1972. Between 1972 and 1973, U.S. biochemists Herbert Boyer and Stanley Cohen did the unthinkable: They developed a technique that allowed them to cut pieces of DNA in certain places, and then attach the pieces to the DNA of other organisms, ushering in modern biotechnology. This was also around the time that the first debate over GMO health risks began to emerge. In 1976, biotechnology became commercialized, allowing companies to experiment with inserting genes from one species into another — whether for medicinal, food, or chemical reasons.

1982. The U.S. Supreme Court ruled that GMOs could be patented, which allowed the Exxon Oil Company to begin using an oil-eating microorganism. In 1983, Monsanto scientists were some of the first to genetically modify plants, and five years later, they tested their first genetically engineered crops.

1988. Scientists inserted genes into soybeans, ultimately creating what would become the most common GMO: glyphosate-tolerant soybeans. Making a crop that was resistant to herbicide made it much easier, and cheaper, for farmers to control weeds while producing high yields. Soon, other GMO seeds were developed — including potato, cotton, rice, sugar beets, sugarcane, and tomatoes — with the intention of making these crops resistant to insects, antibiotics, diseases, herbicides, and pesticides.

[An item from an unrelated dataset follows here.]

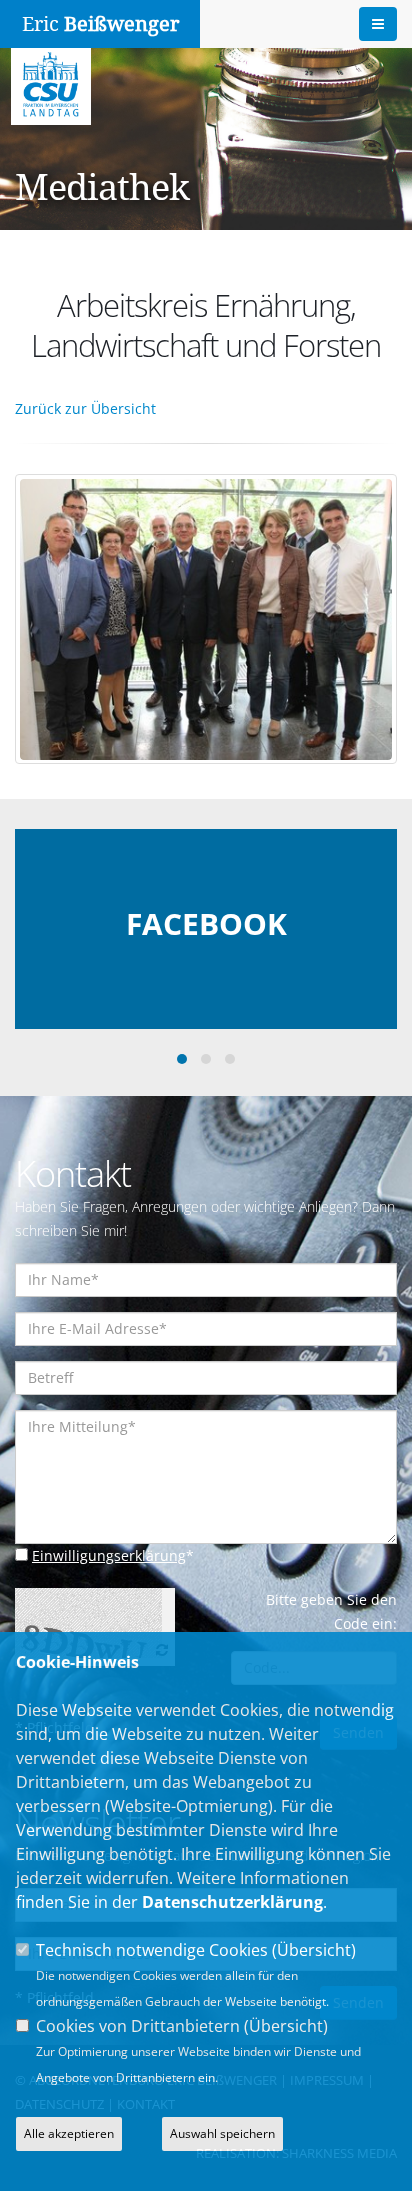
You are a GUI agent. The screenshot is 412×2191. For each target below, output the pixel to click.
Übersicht (314, 1950)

Present Day. There hasn’t been enough research to determine whether GMOs are entirely healthy for humans — although the FDA has listed them as safe. Some concerns include the fear that altering the natural state of an organism has unknown consequences for humans, and that genes meant to keep plants resistant to herbicides or antibiotics could potentially harm humans later on. For now, these concerns haven’t been substantiated.

While the debate over whether GMOs are safe for humans and the environment rages on, perhaps it’s important to remember that GMOs aren’t necessarily the whole side of the story. And while Monsanto and similar companies that sell herbicide-resistant GMO seeds along with their namesake brand of herbicide aren’t exactly leading modern agriculture into a more sustainable era, forcing GMO labels onto food products (or banning GMOs entirely) isn’t going to stop them.

In a six-month reporting series for Grist, Nathaniel Johnson concluded that embracing or banning GMOs won’t make much of a difference. Likewise, Beth Skwarecki of Lifehacker agrees, noting that banning or accepting GMOs “is just rearranging deck chairs.”

“If we’re fighting over-industrialization of agriculture,” she wrote, “GMOs are the wrong battleground.”